Thursday, October 28, 2010

Destruction.

I was watching videos of Charles Manson and Aileen Wuornos (an abused prostitute who killed seven men) and I knew that it was crucially important to relate to them on some level, to understand. Because if we say, "Ah, the dangerous people are all safely locked up!" then we are lying to ourselves, as a society. "I didn't kill anyone", insists Charles Manson, and he's right. "I didn't kill anyone", says George W. Bush, and he's right. Where is the blood? Does it rest on your hands? And if we act like the malignant things are to be ignored, shut away, not listened to-- this is so dangerous. We are asking to be deceived.

Evil men smile and wear suits. If you are being punished, then your crime was not flagrant enough. That's the only different. You forgot to cloak your crime in the robes of righteousness. If you had, you would have gotten away scot-free.

Those with autism, schizophrenia. Some people look at them and say that they babble, they make no sense, they are raving madmen. But those with insight, imagination, those who are willing to expand their minds-- of course they make sense! They are not inconsistent, they obey rules, even if those rules are obscure to others. For example, reading Bettleheim's "The Empty Fortress", I am so impressed and amazed at him and his institute's ability to use imagination, creativity, lateral thinking, compassion. The cries of the pained are often in code. Do we ignore them if they aren't immediately accessible? I fear the answer is yes.

If something is beyond you, you have two options. One is to ignore it and say that it is nonsense, or belittle the person or the opinion. The other option is to change yourself. Grow towards that which is beyond you, don't ignore it. If you do that, you'll be stuck in a little dark hole for the rest of your existence.

The phoenix. I realized, a little while ago, that there was something I had never considered-- namely, that the phoenix is not exactly happy to set itself on fire. One of the worst things has happened to the phoenix-myth-- namely, that is has become all too well-known. That is one way of making something invisible-- to show it to everyone.

No, the firebird is not happy or thrilled with the idea of setting itself on fire. As a matter of fact, this hurts. This had never occurred to me before. I had always taken it as a matter of course. But there came a time, writes Anais Nin, that the pain involved with remaining curled up became greater than the pain blah blah blah. Again, this quote is a marvelous example. If you want something to be stripped of all meaning, expose it to the light. It is only when something is unknown that it can be truly known. If something is hidden then it can be seen. If something is dark then you can see all of its edges and angles. True for me but not true for others.
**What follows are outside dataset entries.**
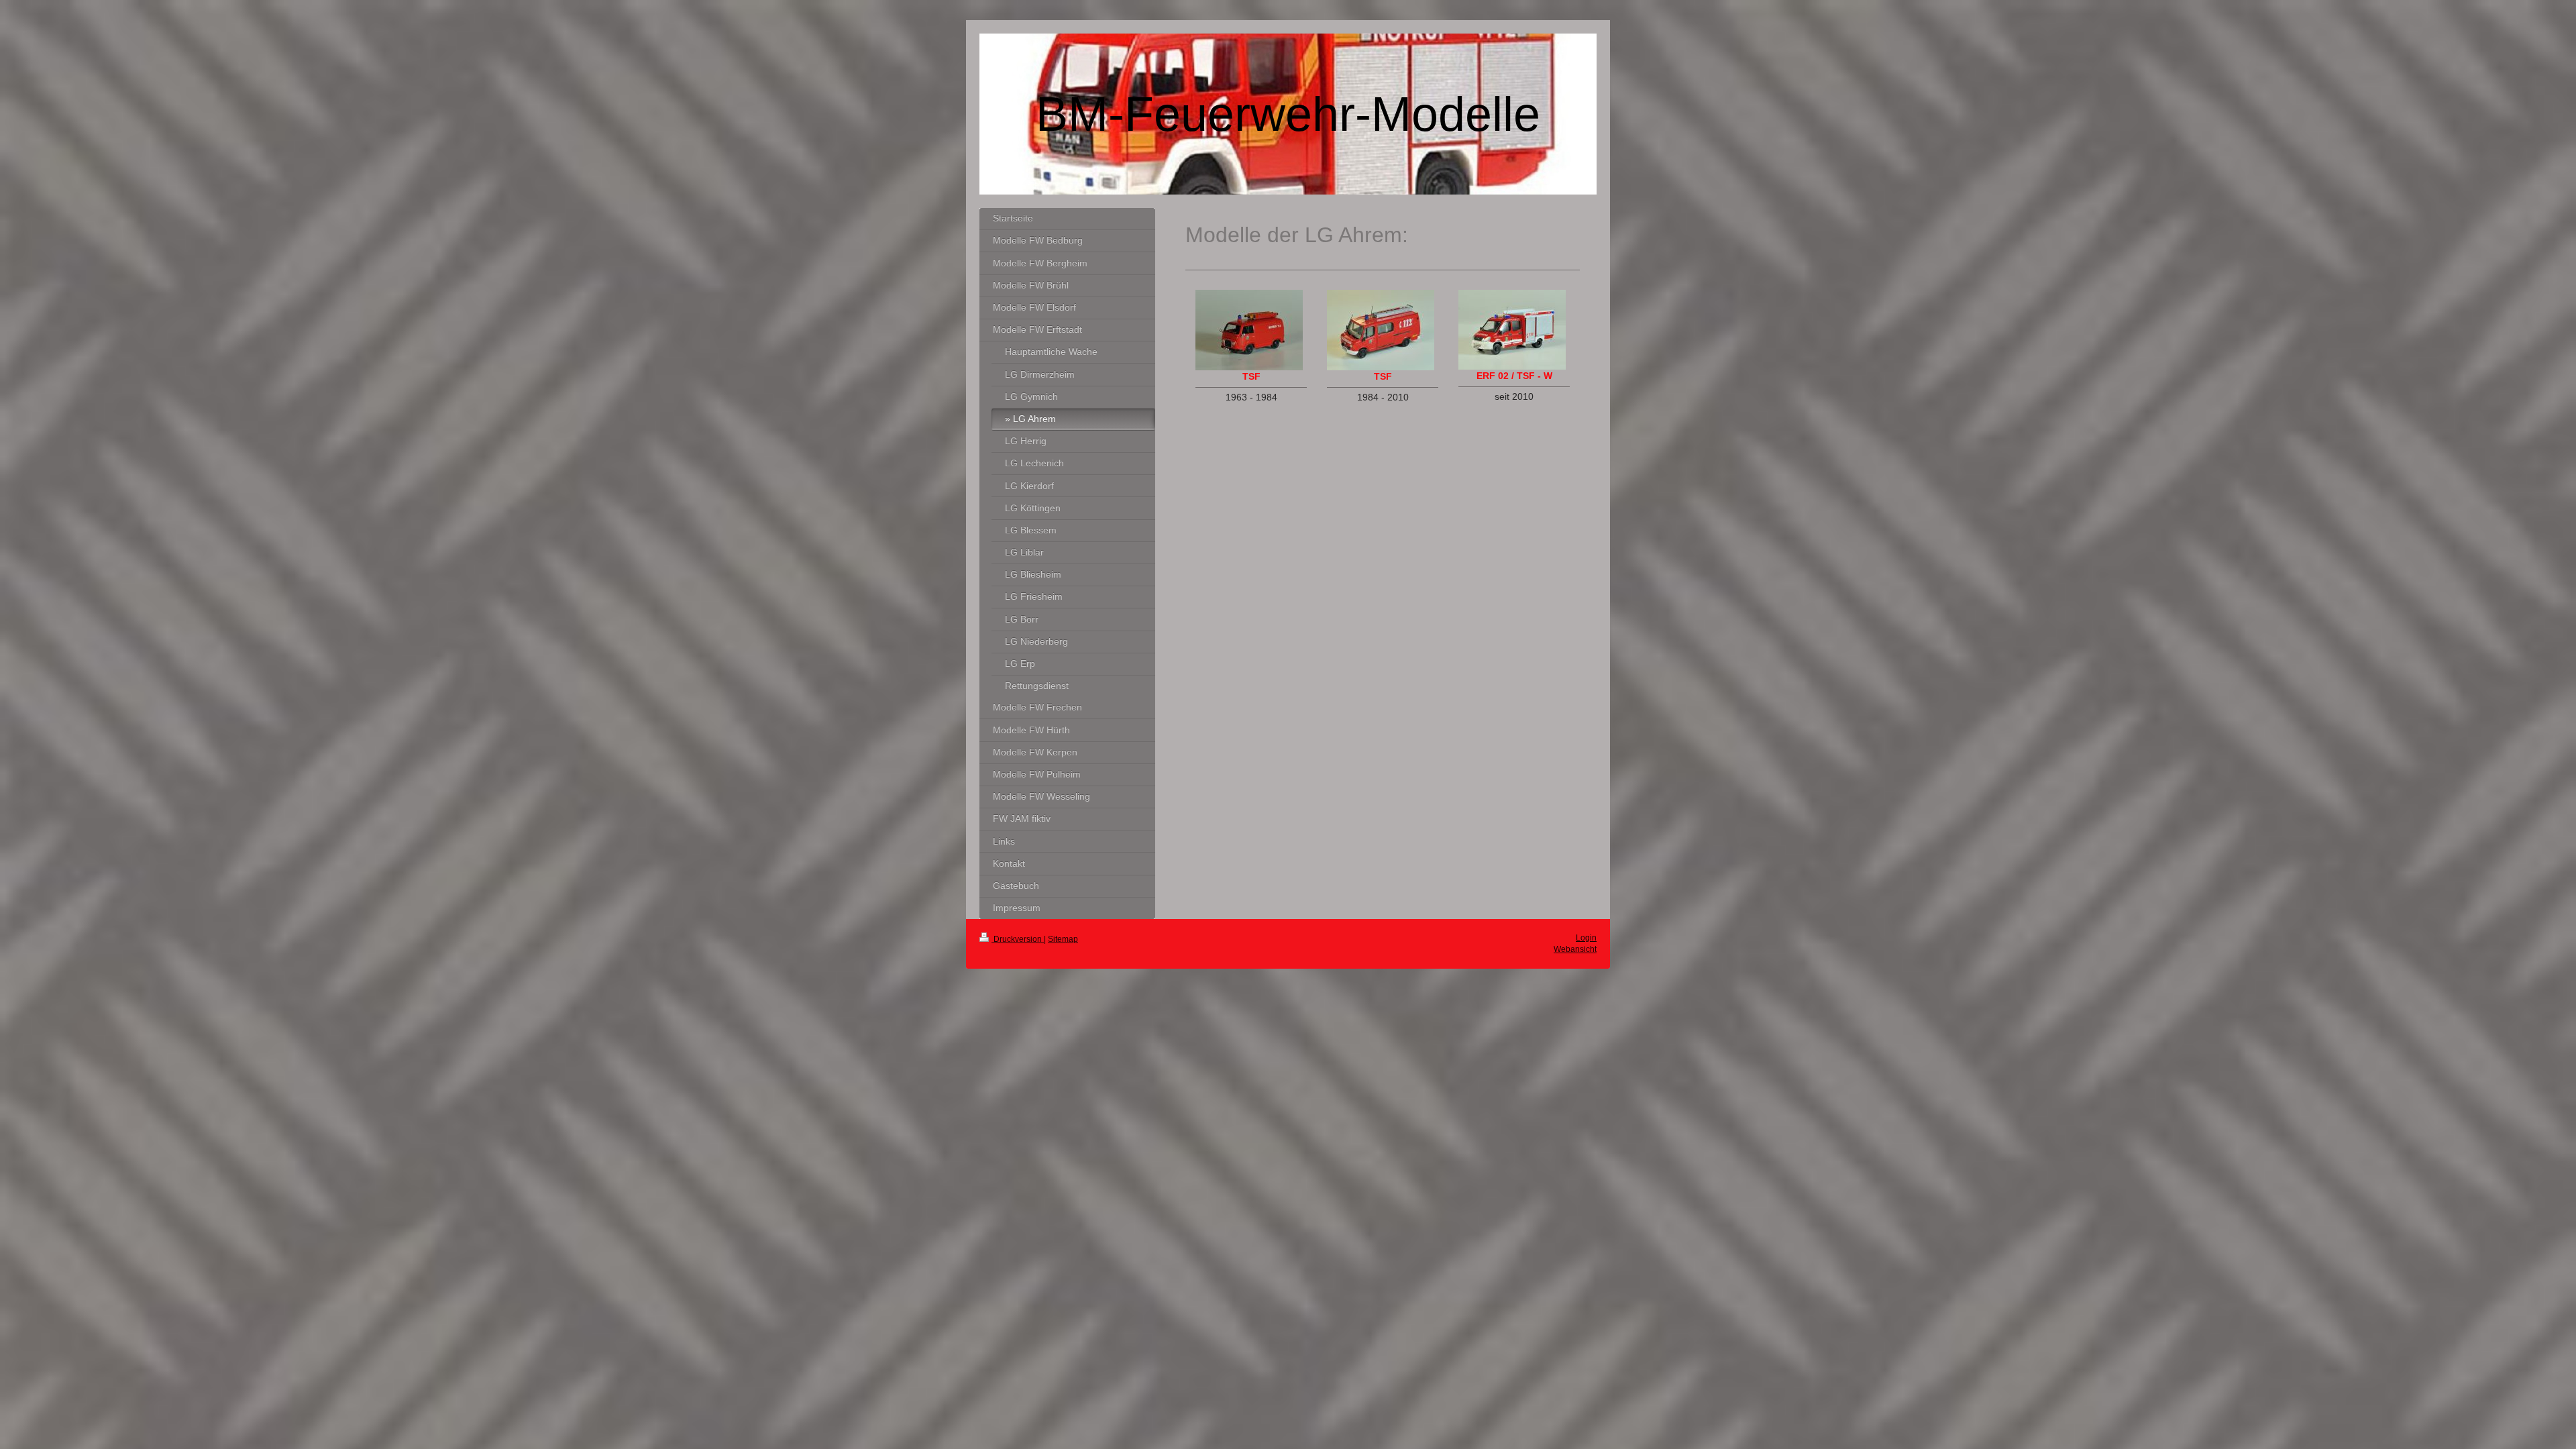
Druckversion (1017, 939)
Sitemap (1063, 939)
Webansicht (1575, 949)
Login (1586, 938)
If you are having problems in your personal life it is probably because you are not thinking like a god. As gods, what we envision casts its shadow on reality. This is why contradictory points of view are still valid. If you think there is a God, then in your life, it will come to be so. If you think there isn't, then it will not. This is why people are so hard to persuade away from their points of view-- their believing makes it so.
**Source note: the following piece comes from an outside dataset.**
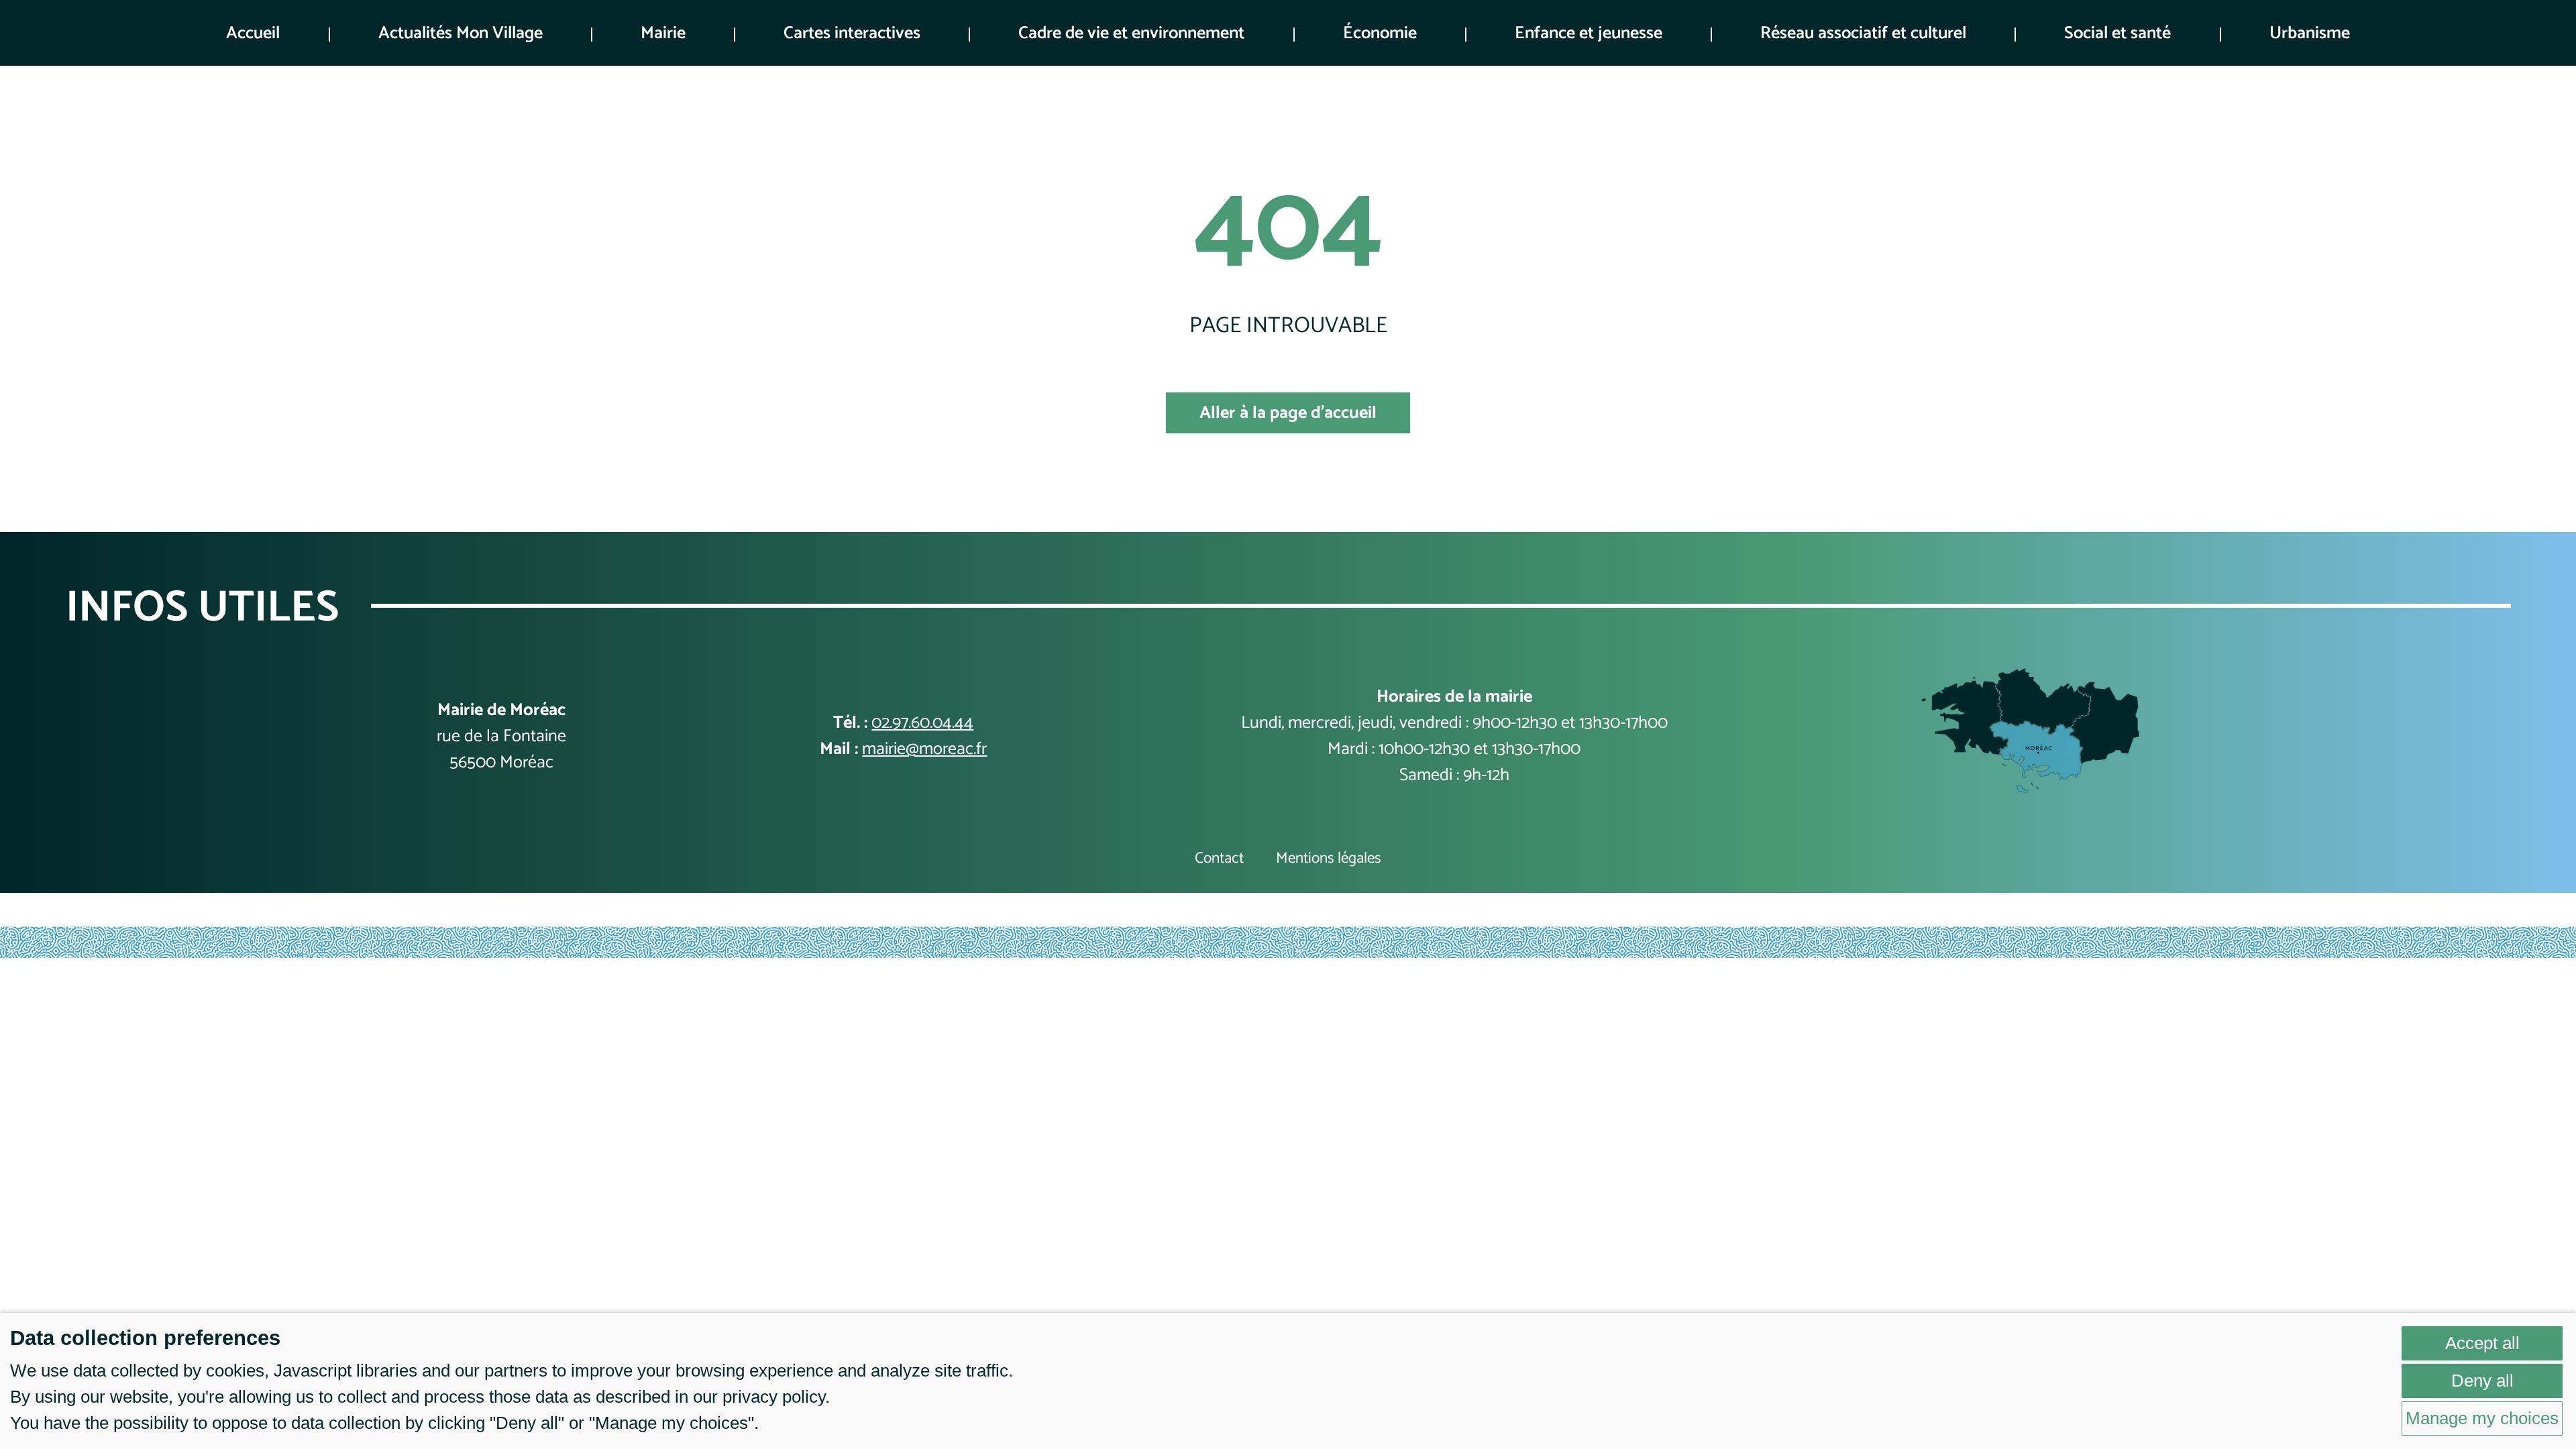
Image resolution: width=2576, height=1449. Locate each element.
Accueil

And what I wish to emphasize here is that it is not so objectively, but subjectively. If I believe my house is green, who are you to tell me differently? You cannot, if I have made my mind up. It is irrational, but the behaviors of human beings is nothing if not irrational.

So to return to an earlier point, realize (or at least pretend) that you are a god and life will begin to make more sense. Not God, not the Judeo-Christian boondoggle, but something a little older, like the Grecian gods. They were a little more forgiving, I think. Every one of your actions is irreproachably correct, imagine if that were true! There might as well be! A little dark house! There is nothing, nothing at all, that does not serve either life or death. As far as I'm concerned, that's true. One roughly as powerful as the other. Don't be afraid to destroy things! Rain hellfire and destruction, if you like! The crops were burned and the farmers lost their livelihood. They put the Hungarian on a burning, smoldering throne of iron, with a red-hot crown on his head and a scepter in his hand. His brother was cut into three pieces, right before his eyes. How to reconcile this with any code of ethics whatsoever? You cannot. The only explanation is that the dark and the light are present in all people. One will never win, the other will never lose, at least as far as human experience goes.

Having problems? Burn them to ashes in your eyes. Violence. Construction. Make children. The fallow fields, the fertile fields. Where Zeus lay with Hera, the grass sprung up, freshly green and sparkling with dew. If not for the machinations of Aphrodite, all would come to naught and the war of Ilium would rage until the end of time.

1 comment:

  1. http://theunheimlich.blogspot.com/2008/02/mark-seltzer-serial-killers.html

    This looks like a good book on serial killers/culture. I tried to link from Amazon but Explorer Says No. Also, the whole phoenix metaphor makes me think of Detroit.